特開2015−78823号公報Japanese Unexamined Patent Publication No. 2015-78823

熱交換器の冷却水8として水道水を用いると、それに殺菌剤として、残留塩素、及び塩化物イオンが含まれている。すると、偏平チューブ1にステンレス鋼を用いても、該残留塩素の影響でステンレス鋼の自然電位が上昇し、一方、該塩化物イオンの影響でステンレス鋼の腐食電位は低減することから、特に高温域(一般的に70℃以上)においては、腐食環境(自然電位>腐食電位)に至る。
そのため、熱交換材料には特に質の高い高耐食性のステンレス材料を使用する必要があった。すると、熱交換器の価格が高価にならざるを得ない欠点があった。
そこで、本発明は係る問題点を解決することを課題とする。 When tap water is used as the cooling water 8 of the heat exchanger, residual chlorine and chloride ions are contained as a bactericidal agent. Then, even if stainless steel is used for the flat tube 1, the natural potential of the stainless steel rises due to the influence of the residual chlorine, while the corrosion potential of the stainless steel decreases due to the influence of the chloride ions. In the region (generally 70 ° C. or higher), a corrosive environment (natural potential> corrosive potential) is reached.
Therefore, it is necessary to use a particularly high quality and highly corrosion resistant stainless steel material as the heat exchange material. Then, there is a drawback that the price of the heat exchanger has to be high.
Therefore, it is an object of the present invention to solve such a problem.
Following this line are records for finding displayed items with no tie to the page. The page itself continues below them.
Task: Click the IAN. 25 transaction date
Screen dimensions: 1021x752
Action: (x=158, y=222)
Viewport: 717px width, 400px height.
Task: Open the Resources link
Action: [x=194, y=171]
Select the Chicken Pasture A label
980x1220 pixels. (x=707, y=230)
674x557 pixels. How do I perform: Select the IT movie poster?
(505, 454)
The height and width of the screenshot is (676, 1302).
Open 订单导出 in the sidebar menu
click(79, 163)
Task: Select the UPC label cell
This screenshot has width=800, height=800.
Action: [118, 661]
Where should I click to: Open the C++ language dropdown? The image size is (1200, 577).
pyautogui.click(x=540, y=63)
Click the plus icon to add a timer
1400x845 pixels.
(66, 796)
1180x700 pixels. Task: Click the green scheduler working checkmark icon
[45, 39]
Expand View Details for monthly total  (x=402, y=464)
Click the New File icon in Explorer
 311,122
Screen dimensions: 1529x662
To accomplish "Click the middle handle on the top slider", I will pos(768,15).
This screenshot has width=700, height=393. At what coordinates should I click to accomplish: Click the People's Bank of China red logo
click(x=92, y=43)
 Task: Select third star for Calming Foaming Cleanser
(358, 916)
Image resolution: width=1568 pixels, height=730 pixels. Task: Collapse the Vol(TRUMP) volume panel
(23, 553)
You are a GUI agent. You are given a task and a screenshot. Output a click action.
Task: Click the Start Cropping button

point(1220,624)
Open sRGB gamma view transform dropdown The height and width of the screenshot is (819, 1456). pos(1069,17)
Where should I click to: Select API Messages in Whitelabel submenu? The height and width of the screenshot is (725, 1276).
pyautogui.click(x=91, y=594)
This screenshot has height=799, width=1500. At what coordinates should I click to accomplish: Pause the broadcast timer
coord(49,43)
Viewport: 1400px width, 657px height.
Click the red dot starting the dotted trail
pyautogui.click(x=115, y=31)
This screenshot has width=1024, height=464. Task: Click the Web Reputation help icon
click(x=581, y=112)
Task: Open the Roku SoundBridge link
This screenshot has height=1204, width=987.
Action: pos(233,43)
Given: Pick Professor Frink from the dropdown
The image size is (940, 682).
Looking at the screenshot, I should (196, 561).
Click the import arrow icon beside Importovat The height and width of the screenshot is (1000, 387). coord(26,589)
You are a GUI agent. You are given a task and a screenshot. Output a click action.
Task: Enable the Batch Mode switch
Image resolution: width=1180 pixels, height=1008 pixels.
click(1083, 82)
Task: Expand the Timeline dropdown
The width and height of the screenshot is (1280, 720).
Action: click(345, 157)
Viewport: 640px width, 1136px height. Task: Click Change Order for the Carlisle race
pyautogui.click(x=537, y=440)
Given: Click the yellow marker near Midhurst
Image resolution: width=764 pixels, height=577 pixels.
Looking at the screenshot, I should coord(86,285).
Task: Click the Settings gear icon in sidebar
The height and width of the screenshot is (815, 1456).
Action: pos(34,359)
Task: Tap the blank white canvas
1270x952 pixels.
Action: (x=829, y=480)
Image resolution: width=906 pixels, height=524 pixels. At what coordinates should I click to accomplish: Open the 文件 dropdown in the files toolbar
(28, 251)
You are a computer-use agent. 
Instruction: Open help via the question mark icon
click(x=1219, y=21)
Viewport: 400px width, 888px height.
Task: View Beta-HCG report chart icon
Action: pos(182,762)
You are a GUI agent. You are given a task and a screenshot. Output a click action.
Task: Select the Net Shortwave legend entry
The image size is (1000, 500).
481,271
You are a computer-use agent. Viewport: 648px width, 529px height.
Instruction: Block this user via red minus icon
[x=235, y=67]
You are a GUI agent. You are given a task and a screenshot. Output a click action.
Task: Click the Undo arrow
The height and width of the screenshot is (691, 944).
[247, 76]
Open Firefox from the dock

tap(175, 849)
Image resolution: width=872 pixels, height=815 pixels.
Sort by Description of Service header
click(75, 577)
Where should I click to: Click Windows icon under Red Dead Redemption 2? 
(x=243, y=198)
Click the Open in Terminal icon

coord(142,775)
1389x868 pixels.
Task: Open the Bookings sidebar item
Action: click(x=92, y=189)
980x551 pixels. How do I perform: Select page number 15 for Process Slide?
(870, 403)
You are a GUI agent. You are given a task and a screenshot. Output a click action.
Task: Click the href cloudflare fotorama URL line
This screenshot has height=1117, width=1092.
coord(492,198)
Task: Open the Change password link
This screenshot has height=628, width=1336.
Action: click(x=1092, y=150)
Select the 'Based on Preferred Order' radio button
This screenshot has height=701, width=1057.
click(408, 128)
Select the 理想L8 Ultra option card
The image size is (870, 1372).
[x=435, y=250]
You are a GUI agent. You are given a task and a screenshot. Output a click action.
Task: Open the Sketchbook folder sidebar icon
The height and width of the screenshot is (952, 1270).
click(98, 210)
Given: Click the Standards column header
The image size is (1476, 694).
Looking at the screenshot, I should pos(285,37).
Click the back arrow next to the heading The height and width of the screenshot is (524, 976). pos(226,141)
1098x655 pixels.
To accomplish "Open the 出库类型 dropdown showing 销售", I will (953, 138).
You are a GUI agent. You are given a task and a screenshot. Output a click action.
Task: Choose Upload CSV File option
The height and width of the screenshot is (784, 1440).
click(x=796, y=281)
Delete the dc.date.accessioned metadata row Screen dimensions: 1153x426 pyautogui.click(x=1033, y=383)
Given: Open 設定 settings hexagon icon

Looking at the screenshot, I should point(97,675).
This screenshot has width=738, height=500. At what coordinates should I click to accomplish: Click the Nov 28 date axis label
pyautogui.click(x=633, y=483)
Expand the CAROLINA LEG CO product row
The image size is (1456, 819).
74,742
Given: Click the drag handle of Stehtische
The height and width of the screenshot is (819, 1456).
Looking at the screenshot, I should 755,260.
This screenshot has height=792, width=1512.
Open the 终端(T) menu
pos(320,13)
請求項1に記載の本発明は、それぞれ、長手方向の両端部の溝底1aの高さが、中間部のそれより高く厚み方向に膨出された膨出部1dを有する第1の溝型プレート1bと、第2の溝形プレート1cとを有し、第1の溝形プレート1bの溝底と第2の溝型プレート1cの溝底とを、互いに対向させて嵌着して偏平チューブ1が構成され、複数の偏平チューブ1を前記膨出部1dで積層してコア3が形成され、コア3の外周にケーシング5が被嵌され、コア3の各偏平チューブ1内に高温の排ガス7が流通すると共に、各偏平チューブ1の外周に冷却水8が流通するヘッダープレートレス型熱交換器において、
排ガス7の入口2側に配置され、高耐蝕性材料からなる前記偏平チューブ1の積層体からなる入口コア3aと、その入口コア3aに直列して前記排ガス7の出口側に配置され、前記高耐蝕性材料に比べて耐蝕性の低い材料からなる偏平チューブ1の積層体からなる出口コア3bとを有し、
両コア3a,3bの外周が前記ケーシング5で被嵌されたヘッダープレートレス型熱交換器である。 The present invention according to claim 1 is a first groove type having a bulging portion 1d in which the height of the groove bottoms 1a at both ends in the longitudinal direction is higher than that in the intermediate portion and bulges in the thickness direction. A flat tube having a plate 1b and a second grooved plate 1c, and the groove bottom of the first grooved plate 1b and the groove bottom of the second grooved plate 1c are fitted so as to face each other. 1 is configured, a plurality of flat tubes 1 are laminated at the bulging portion 1d to form a core 3, a casing 5 is fitted on the outer periphery of the core 3, and high-temperature exhaust gas is contained in each flat tube 1 of the core 3. In a header plateless heat exchanger in which cooling water 8 circulates around the outer periphery of each flat tube 1 as well as 7 circulates.
An inlet core 3a made of a laminated body of the flat tube 1 made of a highly corrosion-resistant material and arranged on the inlet 2 side of the exhaust gas 7 and an inlet core 3a arranged in series with the inlet core 3a on the outlet side of the exhaust gas 7 and having the height. It has an outlet core 3b made of a laminated body of flat tubes 1 made of a material having lower corrosion resistance than a corrosion resistant material.
This is a header plateless heat exchanger in which the outer circumferences of both cores 3a and 3b are fitted with the casing 5.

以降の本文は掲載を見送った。